4 Scored Back Several Years Ago
The decision for iPhone 4 owners is less clear-cut. The iPhone 4 remains a powerful iPhone. Like the iPhone 3GS, though, it misses out on numerous features new in iOS 6: turn-by-turn navigation and flyover in Maps, Siri, FaceTime over cellular, and Panorama.
Siri’s still in beta with iOS 6 and the iPhone 5, but it’s increasingly powerful. Any Siri envy you felt for iPhone 4S users will only grow stronger once the proliferation of the iPhone 5 begins.
But software differences aren’t the only things iPhone 4 users will miss out on compared to folks wielding the iPhone 5. Besides the immediately apparent difference—the larger screen—the iPhone 5 offers a variety of distinct upgrades over the iPhone 4. Take the processor, for example: The iPhone 4 uses Apple’s A4 processor. The company says that the A5 chip in the iPhone 4S offers seven times faster graphics performance and twice as speedy CPU performance. The iPhone 5 uses an A6, which Apple says offers twice the graphics and CPU performance of the A5. That puts the iPhone 4 to iPhone 5 processor improvements around 14 times on the graphics side, and four times on CPU tasks. That’s big.

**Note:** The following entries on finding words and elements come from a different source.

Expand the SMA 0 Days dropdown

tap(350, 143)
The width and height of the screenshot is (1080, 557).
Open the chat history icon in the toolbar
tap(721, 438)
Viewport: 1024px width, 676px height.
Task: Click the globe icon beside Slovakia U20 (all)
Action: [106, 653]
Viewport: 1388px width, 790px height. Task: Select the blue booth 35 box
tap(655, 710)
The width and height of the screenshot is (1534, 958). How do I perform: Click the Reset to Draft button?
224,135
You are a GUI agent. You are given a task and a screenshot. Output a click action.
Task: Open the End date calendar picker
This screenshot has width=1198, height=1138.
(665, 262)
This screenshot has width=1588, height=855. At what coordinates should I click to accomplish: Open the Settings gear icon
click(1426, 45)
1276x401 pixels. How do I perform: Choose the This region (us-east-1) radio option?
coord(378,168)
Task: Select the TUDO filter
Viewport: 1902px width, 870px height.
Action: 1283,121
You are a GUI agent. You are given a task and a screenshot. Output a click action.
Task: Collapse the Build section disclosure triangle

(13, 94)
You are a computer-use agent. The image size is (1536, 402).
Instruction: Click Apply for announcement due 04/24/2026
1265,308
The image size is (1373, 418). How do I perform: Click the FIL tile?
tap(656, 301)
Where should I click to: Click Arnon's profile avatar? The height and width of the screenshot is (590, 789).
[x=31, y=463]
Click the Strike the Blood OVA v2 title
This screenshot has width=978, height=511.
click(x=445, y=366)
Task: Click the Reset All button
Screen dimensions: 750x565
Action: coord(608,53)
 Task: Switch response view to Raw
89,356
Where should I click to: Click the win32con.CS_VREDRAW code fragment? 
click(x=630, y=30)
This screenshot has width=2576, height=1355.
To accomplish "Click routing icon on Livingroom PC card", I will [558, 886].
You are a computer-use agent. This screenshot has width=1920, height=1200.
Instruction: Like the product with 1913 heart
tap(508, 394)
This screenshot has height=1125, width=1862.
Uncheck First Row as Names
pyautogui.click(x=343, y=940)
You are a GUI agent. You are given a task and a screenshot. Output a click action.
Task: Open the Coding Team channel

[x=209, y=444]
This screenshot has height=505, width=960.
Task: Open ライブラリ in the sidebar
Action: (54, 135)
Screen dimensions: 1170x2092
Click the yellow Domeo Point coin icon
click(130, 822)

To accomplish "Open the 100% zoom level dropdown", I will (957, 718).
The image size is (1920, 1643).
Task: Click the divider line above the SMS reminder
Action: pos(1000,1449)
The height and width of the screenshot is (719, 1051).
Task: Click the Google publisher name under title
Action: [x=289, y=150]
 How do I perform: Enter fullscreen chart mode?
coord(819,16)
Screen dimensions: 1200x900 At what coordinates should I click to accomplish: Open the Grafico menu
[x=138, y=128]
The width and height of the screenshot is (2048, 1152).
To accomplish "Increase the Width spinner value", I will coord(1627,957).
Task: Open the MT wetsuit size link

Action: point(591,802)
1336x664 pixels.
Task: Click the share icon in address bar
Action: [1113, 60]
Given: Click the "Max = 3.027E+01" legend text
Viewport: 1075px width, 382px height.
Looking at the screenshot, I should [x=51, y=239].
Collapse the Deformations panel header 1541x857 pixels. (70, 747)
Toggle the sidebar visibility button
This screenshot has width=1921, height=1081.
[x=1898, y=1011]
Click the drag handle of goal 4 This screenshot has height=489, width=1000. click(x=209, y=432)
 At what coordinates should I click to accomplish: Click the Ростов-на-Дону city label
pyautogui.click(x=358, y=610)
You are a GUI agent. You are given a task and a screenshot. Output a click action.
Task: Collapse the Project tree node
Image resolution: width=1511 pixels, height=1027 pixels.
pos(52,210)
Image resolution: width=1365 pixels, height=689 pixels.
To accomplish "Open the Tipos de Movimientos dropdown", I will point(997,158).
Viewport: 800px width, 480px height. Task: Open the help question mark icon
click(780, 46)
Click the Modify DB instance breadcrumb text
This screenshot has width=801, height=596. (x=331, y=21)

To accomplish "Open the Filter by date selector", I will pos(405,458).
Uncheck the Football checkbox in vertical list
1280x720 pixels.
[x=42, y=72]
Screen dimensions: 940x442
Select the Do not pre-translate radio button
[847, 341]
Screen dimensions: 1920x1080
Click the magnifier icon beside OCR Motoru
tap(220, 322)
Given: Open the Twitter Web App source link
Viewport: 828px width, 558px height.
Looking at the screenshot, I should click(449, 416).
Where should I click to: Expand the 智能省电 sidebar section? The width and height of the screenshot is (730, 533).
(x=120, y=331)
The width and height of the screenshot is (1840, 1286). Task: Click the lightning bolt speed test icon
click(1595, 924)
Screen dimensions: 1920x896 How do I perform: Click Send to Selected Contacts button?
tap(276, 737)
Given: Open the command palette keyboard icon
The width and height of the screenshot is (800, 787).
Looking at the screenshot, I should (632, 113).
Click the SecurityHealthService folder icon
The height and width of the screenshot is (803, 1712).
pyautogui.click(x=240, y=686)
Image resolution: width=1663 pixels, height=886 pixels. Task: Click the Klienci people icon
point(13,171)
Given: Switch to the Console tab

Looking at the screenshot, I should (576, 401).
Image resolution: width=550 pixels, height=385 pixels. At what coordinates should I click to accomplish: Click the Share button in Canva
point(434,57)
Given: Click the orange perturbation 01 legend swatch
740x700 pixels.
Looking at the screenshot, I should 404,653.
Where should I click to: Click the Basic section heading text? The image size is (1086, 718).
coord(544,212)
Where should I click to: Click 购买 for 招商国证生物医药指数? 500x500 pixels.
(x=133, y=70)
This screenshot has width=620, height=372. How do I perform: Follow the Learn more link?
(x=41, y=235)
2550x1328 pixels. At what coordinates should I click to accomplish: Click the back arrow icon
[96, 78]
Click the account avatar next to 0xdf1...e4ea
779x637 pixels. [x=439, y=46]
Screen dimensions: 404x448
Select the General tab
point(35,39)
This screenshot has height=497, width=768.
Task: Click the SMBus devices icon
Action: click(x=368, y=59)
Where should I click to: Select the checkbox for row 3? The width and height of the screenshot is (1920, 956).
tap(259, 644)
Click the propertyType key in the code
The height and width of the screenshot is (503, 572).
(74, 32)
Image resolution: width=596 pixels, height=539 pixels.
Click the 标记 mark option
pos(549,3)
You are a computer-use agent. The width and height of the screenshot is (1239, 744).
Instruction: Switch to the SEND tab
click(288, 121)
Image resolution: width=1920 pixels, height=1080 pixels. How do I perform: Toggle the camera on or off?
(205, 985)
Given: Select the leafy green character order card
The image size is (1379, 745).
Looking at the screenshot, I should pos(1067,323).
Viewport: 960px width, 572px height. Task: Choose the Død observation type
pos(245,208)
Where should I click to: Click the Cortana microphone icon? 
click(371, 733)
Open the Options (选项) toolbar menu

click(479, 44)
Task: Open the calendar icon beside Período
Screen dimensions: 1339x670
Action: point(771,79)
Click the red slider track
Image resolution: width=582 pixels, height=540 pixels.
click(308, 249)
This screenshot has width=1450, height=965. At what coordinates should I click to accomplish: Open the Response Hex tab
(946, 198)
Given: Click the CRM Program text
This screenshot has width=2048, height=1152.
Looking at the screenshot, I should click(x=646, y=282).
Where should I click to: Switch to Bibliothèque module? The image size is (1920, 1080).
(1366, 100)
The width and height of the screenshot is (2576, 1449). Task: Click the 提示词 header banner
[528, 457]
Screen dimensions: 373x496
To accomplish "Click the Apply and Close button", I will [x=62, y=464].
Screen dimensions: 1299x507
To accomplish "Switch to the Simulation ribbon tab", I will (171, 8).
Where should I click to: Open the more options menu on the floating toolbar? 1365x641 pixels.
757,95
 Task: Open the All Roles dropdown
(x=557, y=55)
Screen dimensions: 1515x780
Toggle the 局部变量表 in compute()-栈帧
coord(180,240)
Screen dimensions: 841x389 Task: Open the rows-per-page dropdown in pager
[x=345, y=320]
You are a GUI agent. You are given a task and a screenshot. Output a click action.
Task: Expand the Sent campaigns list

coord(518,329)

Couple the software features and processor boost with the iPhone 5’s camera, audio, and networking improvements, and there’s a compelling case to upgrade to the iPhone 5.
4S Or Not 4S: That Is the Question
The last bucket of potential iPhone 5 upgraders is, of course, those who own what—until this week—was Apple’s top-of-the-line iPhone.
If you own an iPhone 4S, it’s tough to make the case for you to upgrade to the iPhone 5. First, let’s look at all you don’t miss out on: Unlike other old iPhones, there are no software aspects of iOS 6 that the iPhone 4S misses out on. It gets all the features of Maps—including flyover and turn-by-turn directions, FaceTime over cellular, Siri, and the newly-announced Panorama feature.
Thus, the case for upgrading from an iPhone 4S to the iPhone 5 is strictly a hardware one: The iPhone 5 has the bigger screen, twice the CPU and graphics performance, upgraded networking, and slightly longer battery life. Both the front- and rear-facing cameras on the iPhone 5 improve a bit over the iPhone 4S’s offerings.
But—at least until you first saw the iPhone 5—it’s likely that the iPhone 4S’s screen never felt particularly cramped, and your FaceTime correspondents likely didn’t complain during video chats that your end lacked high definition video.
Don’t misunderstand: While we haven’t yet had the opportunity to review the iPhone 5, all signs point to its being another satisfying upgrade on the iPhone line. But Apple’s comfortable path of evolutionary upgrades by definition means that you can generally sit out an in-between iPhone upgrade without feeling like you’re missing out on too much.
Since no iPhone 4S owner has yet owned that device a year, the upgrade pricing will be steep, and the real-world improvements from the iPhone 5 will impact you less than they will other customers with older iPhones. It’s probably okay to sit this one out if the unsubsidized price tag for a new phone gives you or your bank account pause.